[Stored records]
┄┄┄┄┄┄┄┄┄┄

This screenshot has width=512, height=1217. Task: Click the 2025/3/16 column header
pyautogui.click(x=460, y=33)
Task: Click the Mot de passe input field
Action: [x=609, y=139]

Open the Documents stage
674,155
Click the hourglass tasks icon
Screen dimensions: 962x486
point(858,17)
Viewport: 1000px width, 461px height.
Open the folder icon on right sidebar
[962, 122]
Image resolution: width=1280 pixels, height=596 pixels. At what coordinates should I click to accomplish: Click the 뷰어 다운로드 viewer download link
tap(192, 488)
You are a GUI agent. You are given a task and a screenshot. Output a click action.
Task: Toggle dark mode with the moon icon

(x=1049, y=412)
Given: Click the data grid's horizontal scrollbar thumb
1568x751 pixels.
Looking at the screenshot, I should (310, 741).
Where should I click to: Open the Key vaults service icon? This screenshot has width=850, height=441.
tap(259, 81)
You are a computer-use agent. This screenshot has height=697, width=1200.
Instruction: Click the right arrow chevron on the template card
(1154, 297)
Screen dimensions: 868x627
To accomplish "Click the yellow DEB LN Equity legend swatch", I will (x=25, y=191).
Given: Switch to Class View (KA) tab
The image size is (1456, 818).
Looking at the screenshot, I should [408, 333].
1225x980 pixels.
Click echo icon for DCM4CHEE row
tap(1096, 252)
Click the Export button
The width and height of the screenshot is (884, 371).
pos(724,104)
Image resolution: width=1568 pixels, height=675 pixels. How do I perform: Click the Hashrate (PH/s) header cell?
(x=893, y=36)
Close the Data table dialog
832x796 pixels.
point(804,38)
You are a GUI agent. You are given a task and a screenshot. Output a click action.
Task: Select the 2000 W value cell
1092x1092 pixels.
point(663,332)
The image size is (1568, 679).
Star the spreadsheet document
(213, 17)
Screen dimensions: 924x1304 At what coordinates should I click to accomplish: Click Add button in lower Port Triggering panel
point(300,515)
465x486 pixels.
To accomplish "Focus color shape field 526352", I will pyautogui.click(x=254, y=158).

┄┄┄┄┄┄┄┄┄┄

All that belongs in your answer is the stretch of entries above from the line with "Task: Toggle dark mode with the moon icon" through the line with "You are a computer-use", printed exactly.

= Answer space =
Task: Toggle dark mode with the moon icon

(x=1049, y=412)
Given: Click the data grid's horizontal scrollbar thumb
1568x751 pixels.
Looking at the screenshot, I should (310, 741).
Where should I click to: Open the Key vaults service icon? This screenshot has width=850, height=441.
tap(259, 81)
You are a computer-use agent. This screenshot has height=697, width=1200.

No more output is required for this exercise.